Why not? It goes right with the trendy idea of minimalism, using only what you need. These units come fully furnished. Makes it easy for the millennials, they just move in straight from their folk’s house anyway. It’s a perfect sell. Plus, included in the rent is a laundry facility, Wi-Fi, a weekly cleaning service, and kitchens fully stocked with cooking utensils.
The idea is to share the spaces. Hang out and watch TV, do group fitness, be in a community book club, and host a potluck. Now potluck is unlikely in my eyes. Hard to host a potluck when you share a kitchen. I have no doubt most of the residents eat out more than in.
On that note, what if a fellow resident eats your food? Or there are relationship issues? I wonder what rules they have to come up with for having company. Everyone has had that squatter friend, family member, or a friend with benefits. It happens. The owners have thought of that too. To accommodate potential issues, they created a role for “house leaders.” They are like the resident assistants in college dorms. The house leaders get discounted rent but manage resident issues.
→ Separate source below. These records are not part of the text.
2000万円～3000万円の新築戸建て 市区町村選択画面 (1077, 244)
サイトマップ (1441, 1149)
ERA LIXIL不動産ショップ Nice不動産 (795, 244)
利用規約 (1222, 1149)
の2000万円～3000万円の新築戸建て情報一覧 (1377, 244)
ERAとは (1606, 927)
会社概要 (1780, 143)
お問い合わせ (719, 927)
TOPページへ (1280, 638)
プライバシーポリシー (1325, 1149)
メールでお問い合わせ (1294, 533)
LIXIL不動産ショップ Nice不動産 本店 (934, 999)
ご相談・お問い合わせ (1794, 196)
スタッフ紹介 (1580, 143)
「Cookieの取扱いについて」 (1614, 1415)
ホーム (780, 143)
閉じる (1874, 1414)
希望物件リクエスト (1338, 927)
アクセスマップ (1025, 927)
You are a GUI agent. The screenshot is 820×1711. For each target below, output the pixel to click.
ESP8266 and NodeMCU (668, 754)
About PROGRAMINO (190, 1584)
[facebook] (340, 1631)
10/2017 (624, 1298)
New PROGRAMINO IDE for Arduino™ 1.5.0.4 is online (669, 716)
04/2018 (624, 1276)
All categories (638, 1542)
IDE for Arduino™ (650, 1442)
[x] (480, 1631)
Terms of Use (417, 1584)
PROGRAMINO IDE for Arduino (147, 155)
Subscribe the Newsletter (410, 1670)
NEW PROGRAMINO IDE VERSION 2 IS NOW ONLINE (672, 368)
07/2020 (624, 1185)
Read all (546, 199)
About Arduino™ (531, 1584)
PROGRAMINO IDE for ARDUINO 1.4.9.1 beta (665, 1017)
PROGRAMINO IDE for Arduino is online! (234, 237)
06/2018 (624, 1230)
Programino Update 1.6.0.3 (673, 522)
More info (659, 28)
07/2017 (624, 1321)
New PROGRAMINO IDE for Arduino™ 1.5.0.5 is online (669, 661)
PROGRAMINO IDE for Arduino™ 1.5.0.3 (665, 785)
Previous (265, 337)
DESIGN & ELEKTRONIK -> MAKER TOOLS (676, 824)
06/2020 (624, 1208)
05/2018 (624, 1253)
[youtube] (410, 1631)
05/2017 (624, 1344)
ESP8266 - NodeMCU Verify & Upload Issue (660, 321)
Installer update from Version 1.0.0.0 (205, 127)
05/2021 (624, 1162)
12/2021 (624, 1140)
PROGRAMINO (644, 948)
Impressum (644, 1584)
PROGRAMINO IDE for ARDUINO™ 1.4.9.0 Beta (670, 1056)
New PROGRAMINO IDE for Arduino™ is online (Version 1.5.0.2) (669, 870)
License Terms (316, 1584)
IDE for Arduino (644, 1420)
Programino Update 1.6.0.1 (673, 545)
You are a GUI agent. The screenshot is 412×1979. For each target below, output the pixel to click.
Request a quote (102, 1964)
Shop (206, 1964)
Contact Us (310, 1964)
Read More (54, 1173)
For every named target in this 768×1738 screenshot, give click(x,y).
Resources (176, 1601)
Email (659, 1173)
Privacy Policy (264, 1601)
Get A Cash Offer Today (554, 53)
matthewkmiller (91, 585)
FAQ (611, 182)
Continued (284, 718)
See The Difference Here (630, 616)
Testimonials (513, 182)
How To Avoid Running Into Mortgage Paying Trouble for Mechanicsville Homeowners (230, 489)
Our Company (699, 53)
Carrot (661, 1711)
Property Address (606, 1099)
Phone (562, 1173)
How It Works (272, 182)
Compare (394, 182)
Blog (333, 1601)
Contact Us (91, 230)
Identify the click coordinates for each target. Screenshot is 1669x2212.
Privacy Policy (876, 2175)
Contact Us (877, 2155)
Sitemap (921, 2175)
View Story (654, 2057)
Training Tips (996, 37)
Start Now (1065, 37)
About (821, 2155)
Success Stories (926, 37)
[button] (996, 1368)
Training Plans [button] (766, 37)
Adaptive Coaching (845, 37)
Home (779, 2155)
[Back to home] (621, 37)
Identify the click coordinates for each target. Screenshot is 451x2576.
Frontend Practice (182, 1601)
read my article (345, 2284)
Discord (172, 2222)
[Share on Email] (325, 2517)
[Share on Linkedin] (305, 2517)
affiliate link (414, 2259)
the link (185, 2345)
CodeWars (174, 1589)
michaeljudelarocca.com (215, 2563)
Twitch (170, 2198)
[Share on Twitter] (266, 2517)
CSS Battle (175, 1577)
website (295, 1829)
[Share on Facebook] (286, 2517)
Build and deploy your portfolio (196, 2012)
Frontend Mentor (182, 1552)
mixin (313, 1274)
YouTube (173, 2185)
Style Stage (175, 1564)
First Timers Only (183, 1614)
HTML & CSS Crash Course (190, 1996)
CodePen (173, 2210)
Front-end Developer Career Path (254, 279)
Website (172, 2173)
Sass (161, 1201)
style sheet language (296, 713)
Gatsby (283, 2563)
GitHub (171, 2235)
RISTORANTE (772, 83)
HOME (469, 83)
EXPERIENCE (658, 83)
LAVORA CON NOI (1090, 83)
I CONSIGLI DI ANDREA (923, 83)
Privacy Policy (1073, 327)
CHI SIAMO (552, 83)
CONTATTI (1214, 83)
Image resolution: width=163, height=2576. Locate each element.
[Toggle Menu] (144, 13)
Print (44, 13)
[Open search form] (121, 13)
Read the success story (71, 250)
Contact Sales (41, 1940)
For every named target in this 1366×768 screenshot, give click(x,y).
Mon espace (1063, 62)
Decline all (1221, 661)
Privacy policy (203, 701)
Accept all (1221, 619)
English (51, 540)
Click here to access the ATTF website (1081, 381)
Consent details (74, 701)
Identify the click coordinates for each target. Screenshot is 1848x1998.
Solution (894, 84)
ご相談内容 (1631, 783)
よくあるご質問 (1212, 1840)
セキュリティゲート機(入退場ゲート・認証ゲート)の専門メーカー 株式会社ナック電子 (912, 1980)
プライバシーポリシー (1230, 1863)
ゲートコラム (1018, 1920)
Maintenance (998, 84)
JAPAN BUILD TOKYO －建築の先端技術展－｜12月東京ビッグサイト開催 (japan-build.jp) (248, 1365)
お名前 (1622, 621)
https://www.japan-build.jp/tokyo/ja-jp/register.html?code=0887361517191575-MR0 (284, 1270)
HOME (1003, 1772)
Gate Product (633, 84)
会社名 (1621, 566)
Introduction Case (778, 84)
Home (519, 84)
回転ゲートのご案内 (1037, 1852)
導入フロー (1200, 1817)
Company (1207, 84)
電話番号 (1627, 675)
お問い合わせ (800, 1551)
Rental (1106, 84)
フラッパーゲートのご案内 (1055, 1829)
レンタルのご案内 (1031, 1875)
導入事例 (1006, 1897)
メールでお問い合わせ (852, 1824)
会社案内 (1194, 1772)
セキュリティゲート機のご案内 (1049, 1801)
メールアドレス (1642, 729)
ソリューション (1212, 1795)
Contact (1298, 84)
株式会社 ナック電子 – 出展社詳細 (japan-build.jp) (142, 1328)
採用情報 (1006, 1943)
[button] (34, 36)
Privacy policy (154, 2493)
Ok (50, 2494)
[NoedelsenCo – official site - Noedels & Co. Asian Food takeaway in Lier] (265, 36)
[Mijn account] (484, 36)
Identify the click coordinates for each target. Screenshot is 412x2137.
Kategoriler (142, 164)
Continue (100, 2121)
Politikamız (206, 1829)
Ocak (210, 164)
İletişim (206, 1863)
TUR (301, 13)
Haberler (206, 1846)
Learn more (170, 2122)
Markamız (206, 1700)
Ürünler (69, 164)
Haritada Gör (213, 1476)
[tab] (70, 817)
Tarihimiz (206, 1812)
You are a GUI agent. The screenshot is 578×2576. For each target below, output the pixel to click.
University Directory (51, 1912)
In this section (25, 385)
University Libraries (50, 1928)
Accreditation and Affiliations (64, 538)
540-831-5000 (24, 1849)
This co-living trend is taking the multifamily industry in popular cities by storm. I say it beats sharing a studio with strangers. If you have to share the space anyway per the cost of living, might as well do it with these attractive perks. The rent difference at Williamsburg’s Havemeyer Home is at least $950 a month as the rent starts there at $2,050 and the average rent for the area is over $3,000 a month.